In a move that can reduce delivery costs by up to 40 percent over time, Zomato has started testing the integration of food and grocery delivery fleets in parts of Delhi-NCR, Lucknow, Jaipur, Chennai and a few other cities, according to people aware of the developments.
While the delivery partner apps of Zomato and its quick commerce subsidiary Blinkit still remain separate, a third rider app has been created where delivery executives can sign up to service both food and grocery orders.
Last month, Zomato completed an acquisition of Blinkit (erstwhile Grofers) in a $570 million deal. Since then, the food delivery app has also added a grocery delivery feature on its own consumer app.
“The fleet integration is being tested to see what works. The idea is to give delivery riders more work so that their earnings go up,” said a source who did not want to be named.
“There are some time slots during the day when there are fewer food delivery orders. The new system will allow the riders to take up grocery orders during those hours if they choose to,” he added.

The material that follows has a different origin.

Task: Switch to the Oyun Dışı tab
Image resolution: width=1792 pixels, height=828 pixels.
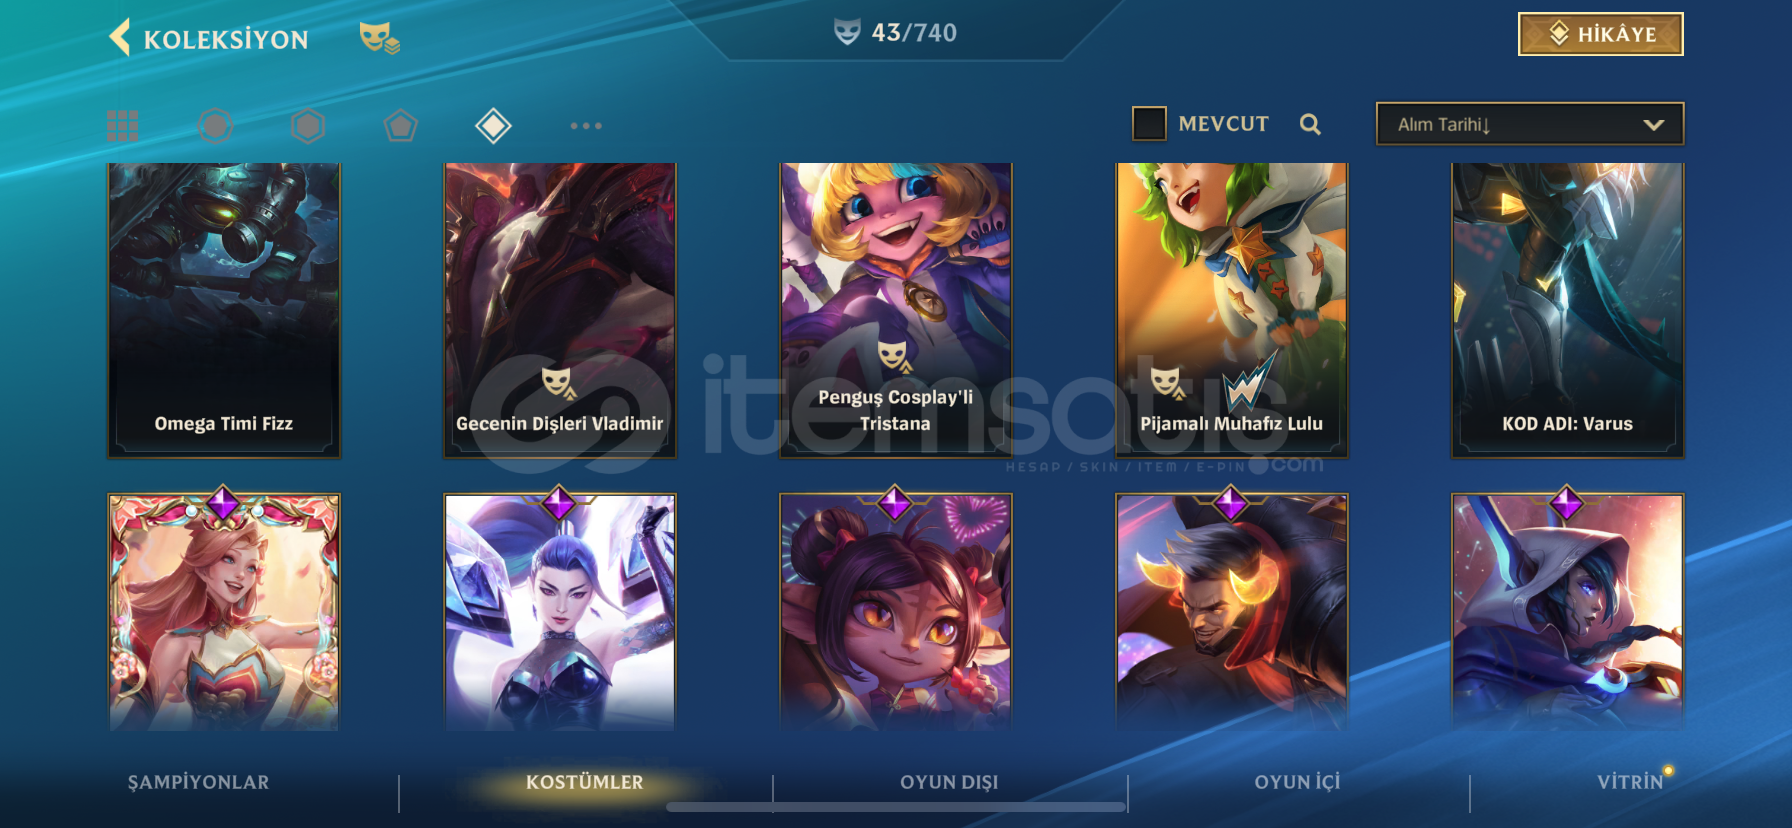Action: 949,782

Both Zomato and its chief rival Swiggy have been facing opposition from their delivery partners for bringing down the level of incentives and reducing payouts per order over time. There have also been several instances where riders went on strike in cities like Bengaluru, Hyderabad, Delhi, Noida and Patna over compensation.

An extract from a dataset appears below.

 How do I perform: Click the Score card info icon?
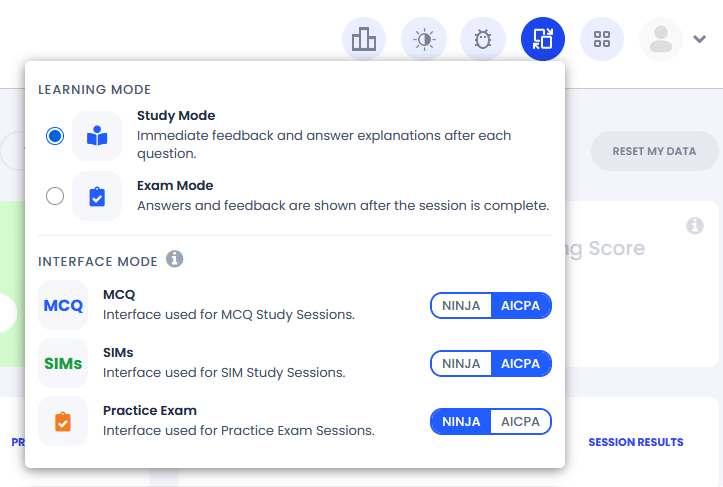point(695,226)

At the time of the announcement of the Blinkit deal, Zomato chief financial officer Akshant Goyal had indicated that the two companies might share delivery fleets to some extent.
“Quick commerce increases our addressable market, the potential profit pool and also makes our business more defensible. The peak demand times for food delivery are also complementary to the quick commerce demand peaks in non-meal times,” the CFO had said.
According to regulatory filings and previous media reports, Zomato has 285,000 delivery partners in more than 1,000 cities and Blinkit has over 10,000 riders in around 15 cities.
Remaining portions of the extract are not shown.